أشهد أن لا اله الا الله و أشهد أن محمدا رسول الله
Syeikh Abu Nashr As-Sarraj
Syekh Abu Nashr as-Sarraj —rahimahullah— berkata: Para ahli tasawuf berbeda pendapat tentang wajd. Apa sebenarnya wajd itu? Maka Amr bin Utsman al-Makki mengatakan, “Wajd itu tidak mungkin bisa digambarkan dengan ungkapan apa pun, sebab ia merupakan rahasia Allah yang ada pada orang-orang mukmin yang yakin.”
Disebutkan dari al-Junaid —rahimahullah— yang mengatakan: Sebagaimana yang saya kira, bahwa wajd adalah apa yang terjadi secara kebetulan (al-mushadafah). Ini berdasarkan firman Allah:
“Dan mereka mendapati apa yang telah mereka kerjakan itu terwujud.” (Q.s. al-Kahfi: 49)

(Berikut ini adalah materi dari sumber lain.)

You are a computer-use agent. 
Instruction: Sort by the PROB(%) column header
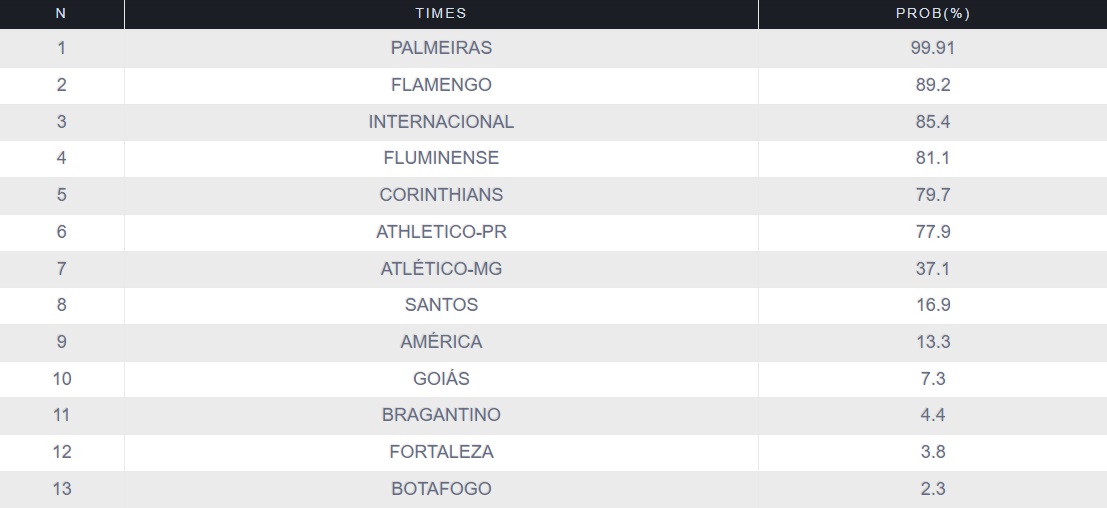point(932,13)

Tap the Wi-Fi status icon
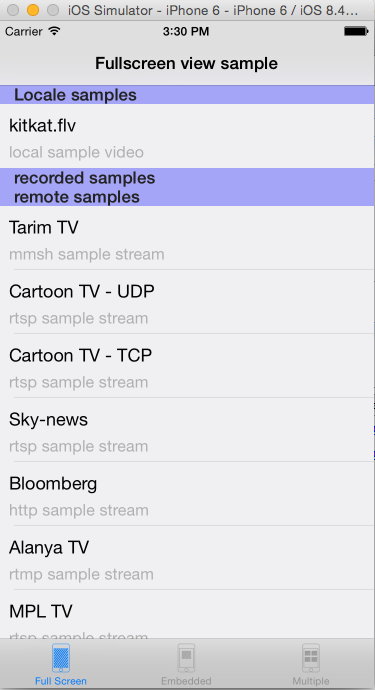tap(55, 31)
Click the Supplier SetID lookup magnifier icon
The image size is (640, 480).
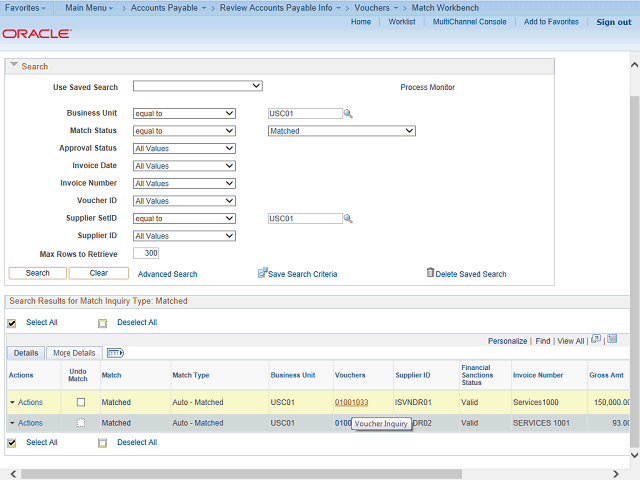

Yakni, mereka mendapatinya secara kebetulan. Dan firman Allah Swt.:
“Dan kebaikan apa saja yang kamu lakukan untuk dirimu, tentu kamu akan menemukan pahalanya di sisi Allah.” (Q.s. al-Baqarah:110)
Yakni, mereka temukan (secara kebetulan). Dan firman Allah Swt.:
“Tetapi bila didatanginya air itu, ia tidak mendapatinya suatu apa pun.” (Q.s. an-Nur: 35)
Yakni, ia tidak mendapatkan suatu apa pun.
Maka segala yang ditemukan oleh hati (secara kebetulan), baik duka maupun suka adalah wajd. Allah Swt. telah memberitahu tentang kondisi hati, bahwa ia bisa melihat. Kemampuan untuk melihat itulah yang disebut wajd. Allah Swt. berfirman: “Karena sesungguhnya bukanlah buta mata, tetapi buta hati yang ada di dalam dada.” (Q.s. al-Hajj: 46)
Yakni, buta karena tidak mampu mendapatkannya. Sehingga Allah Swt. membedakan antara hati yang mampu menemukan dengan yang tidak mampu menemukan.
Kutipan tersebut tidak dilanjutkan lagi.